Some platforms debit donors as soon as they give, turning over the money, less fees, to campaign managers as it comes in. Others wait until a goal is met to charge  supporters’ credit cards, and, if it falls short, the campaign manager gets nothing.

Indiegogo offers both options, letting the campaign managers choose. At Indiegogo’s no-platform-fee Generosity site, campaigners keep all they raise, minus transaction fees, and get disbursements every three weeks. (Update: Since this story posted, Indiegogo sold Generosity to YouCaring, also a no-platform-fee site.)

Seed&Spark, focused on film campaigns, doesn’t charge donors unless a campaign reaches 80% of its goal; if it does, the campaign gets its money, less fees, within a week of the campaign’s end. Kickstarter charges donors’ credit cards only when the campaign reaches its funding deadline and meets its goal. The card isn’t charged if the goal isn’t met. At ioby, campaigns get everything they raise, minus fees, even if they don’t meet their goal.

Fees vary, but are ubiquitous: Most platforms charge around 5% of the amount raised and take another 3% or so for third-party transactions — credit or debit card, Pay Pal and the like. Many platforms also add 30 cents per transaction. A fiscally sponsored project contemplating a campaign that offers donors a tax deduction has to factor in those fees plus its sponsor’s fee. For sponsors profiled in the Directory, 10% is the median fee.

Those who study crowdfunding have this advice for newbies: No campaign succeeds without a lot of work to drum up interest in the venture before it starts and drive backers to the site throughout its run. Social media is essential in spreading the word, so most campaign pages have Facebook, Twitter, Tumblr, Pinterest and email links as well as URLs connected to the crowdfunding page that donors can paste into their Websites or blogs to bring others onboard.

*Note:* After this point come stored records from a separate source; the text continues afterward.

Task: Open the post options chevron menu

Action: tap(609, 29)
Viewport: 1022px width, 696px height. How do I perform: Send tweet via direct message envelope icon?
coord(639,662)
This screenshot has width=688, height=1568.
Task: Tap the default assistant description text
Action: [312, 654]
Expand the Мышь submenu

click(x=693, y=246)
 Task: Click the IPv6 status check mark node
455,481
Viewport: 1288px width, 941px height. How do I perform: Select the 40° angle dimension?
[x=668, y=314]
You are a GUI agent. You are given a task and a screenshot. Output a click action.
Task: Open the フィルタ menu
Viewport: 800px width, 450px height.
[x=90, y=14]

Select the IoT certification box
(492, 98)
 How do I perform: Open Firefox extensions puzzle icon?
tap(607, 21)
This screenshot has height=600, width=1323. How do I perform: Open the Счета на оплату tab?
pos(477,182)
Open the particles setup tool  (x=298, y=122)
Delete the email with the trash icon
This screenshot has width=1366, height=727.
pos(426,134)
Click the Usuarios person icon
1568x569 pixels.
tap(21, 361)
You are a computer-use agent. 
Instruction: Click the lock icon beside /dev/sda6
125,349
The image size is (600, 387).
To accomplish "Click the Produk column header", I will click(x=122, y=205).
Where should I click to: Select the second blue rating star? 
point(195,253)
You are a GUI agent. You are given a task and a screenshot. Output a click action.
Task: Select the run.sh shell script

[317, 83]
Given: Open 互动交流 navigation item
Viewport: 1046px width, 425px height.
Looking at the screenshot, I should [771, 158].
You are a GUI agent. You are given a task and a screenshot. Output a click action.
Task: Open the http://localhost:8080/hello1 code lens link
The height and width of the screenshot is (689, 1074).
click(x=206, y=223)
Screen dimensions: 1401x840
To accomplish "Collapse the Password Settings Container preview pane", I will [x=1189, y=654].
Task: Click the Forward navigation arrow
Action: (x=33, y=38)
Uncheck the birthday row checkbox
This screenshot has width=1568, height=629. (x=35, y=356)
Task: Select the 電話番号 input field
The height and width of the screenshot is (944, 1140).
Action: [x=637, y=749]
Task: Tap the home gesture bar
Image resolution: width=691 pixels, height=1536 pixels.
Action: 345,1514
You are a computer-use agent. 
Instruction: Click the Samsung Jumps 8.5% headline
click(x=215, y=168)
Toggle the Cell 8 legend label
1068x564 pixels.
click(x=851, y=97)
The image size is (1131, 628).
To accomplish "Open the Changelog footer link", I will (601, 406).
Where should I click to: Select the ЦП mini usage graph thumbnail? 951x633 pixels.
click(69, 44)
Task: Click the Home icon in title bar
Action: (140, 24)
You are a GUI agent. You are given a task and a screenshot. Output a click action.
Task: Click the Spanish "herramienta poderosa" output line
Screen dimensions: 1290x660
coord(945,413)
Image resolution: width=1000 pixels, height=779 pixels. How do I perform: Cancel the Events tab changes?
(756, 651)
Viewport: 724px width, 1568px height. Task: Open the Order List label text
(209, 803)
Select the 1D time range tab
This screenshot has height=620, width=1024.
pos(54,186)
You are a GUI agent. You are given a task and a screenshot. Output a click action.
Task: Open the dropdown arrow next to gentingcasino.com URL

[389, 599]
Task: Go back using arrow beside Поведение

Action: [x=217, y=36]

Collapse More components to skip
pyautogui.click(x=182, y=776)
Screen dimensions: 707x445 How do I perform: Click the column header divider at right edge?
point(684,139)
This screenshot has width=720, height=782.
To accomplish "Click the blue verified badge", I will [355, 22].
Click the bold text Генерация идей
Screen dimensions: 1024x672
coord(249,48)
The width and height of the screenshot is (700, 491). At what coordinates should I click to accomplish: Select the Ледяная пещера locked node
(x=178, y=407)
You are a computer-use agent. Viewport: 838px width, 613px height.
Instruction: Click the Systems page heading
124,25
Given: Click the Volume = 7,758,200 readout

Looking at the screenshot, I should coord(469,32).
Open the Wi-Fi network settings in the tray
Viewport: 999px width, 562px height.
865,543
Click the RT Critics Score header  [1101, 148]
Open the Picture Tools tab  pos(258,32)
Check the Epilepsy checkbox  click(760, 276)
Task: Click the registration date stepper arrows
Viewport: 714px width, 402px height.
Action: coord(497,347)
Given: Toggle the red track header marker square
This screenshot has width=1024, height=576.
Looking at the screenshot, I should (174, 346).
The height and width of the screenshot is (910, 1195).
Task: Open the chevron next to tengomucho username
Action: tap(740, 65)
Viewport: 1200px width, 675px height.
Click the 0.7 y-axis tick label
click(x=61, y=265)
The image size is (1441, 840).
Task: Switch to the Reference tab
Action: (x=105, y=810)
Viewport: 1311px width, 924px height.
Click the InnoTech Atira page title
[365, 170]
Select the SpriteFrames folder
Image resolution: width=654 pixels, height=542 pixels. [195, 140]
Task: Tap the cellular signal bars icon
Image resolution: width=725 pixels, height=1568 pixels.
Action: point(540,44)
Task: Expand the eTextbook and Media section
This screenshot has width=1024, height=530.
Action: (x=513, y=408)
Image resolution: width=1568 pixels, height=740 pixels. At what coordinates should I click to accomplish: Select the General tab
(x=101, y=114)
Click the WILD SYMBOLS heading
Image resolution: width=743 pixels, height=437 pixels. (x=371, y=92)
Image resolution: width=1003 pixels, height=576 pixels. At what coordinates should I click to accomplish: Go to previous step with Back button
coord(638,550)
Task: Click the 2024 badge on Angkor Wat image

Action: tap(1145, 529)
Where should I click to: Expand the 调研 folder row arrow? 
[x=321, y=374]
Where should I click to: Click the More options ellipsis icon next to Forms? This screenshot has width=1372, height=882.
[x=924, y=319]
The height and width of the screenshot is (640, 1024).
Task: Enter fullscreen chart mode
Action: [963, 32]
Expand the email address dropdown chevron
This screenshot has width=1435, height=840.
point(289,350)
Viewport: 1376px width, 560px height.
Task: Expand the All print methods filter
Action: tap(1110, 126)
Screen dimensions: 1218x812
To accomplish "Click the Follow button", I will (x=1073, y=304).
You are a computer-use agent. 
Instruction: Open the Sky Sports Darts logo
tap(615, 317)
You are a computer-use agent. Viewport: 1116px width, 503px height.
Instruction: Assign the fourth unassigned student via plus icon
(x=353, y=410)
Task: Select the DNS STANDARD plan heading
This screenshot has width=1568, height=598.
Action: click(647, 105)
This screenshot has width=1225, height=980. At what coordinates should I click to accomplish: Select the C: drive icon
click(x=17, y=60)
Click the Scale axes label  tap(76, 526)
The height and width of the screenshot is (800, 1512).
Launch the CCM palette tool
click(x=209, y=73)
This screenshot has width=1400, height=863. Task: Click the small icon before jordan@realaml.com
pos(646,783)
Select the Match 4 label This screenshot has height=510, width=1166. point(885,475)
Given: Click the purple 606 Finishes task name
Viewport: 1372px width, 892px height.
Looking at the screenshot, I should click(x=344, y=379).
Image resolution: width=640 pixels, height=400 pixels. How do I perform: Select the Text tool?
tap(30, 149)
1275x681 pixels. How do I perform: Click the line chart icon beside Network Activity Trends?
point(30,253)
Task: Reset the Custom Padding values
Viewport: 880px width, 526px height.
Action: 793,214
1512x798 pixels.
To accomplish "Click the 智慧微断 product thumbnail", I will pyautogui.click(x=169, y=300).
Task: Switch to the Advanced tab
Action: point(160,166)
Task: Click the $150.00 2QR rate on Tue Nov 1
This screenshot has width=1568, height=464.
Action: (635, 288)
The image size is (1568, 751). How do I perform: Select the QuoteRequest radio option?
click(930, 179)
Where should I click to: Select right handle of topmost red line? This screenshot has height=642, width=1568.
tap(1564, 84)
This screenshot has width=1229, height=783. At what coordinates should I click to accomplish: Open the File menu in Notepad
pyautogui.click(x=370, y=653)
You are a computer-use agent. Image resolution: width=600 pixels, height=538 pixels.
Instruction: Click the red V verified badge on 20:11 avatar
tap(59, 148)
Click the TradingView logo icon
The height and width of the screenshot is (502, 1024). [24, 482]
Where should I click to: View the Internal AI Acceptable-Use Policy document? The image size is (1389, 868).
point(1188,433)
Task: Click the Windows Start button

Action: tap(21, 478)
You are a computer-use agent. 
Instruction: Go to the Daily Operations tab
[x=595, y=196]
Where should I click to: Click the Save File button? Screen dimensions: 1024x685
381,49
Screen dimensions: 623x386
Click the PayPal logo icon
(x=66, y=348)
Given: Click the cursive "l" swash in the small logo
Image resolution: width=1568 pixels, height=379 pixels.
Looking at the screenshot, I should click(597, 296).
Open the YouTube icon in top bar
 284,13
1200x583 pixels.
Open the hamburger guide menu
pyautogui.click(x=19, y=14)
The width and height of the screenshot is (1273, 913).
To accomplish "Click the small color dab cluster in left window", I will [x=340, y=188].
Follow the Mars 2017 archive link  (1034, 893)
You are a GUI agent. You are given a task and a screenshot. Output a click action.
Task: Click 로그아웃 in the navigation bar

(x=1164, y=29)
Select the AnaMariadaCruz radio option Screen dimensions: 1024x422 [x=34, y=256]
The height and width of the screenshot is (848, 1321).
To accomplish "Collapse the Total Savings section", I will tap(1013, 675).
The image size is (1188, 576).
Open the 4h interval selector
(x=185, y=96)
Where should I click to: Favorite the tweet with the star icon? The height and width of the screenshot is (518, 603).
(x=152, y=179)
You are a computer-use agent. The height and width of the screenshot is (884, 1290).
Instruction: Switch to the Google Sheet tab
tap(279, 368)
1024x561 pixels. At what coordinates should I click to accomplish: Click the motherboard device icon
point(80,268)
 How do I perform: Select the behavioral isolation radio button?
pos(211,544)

Marjorie Beggs is Directory manager 

Characteristics of crowdfunding donors

Record numbers of people reportedly are flocking to crowdfunding platforms. A November 2015 Pew Research Center survey of 4,687 people found that 22% had contributed to one or more campaigns. Survey participants were members of Pew’s American Trends Panel, randomly selected adult Internet-users who answer monthly Web surveys. The crowdfunding data were part of a larger study, “Shared, Collaborative and On Demand: The New Digital Economy.”

Most of the nearly 5,000 backers were college-educated 18- to 50-year-olds, and almost half their donations were in the $11-$50 range. While 2 in 3 gave to help a friend or family member in need, one-third donated to a school and one-third to a musician or other artist. Another third of respondents put money toward a new product or invention and 10% gave to help fund a business. (The donor percentages total more than 100% because many people gave to multiple campaigns.) Pew didn’t report whether the donations were tax-deductible.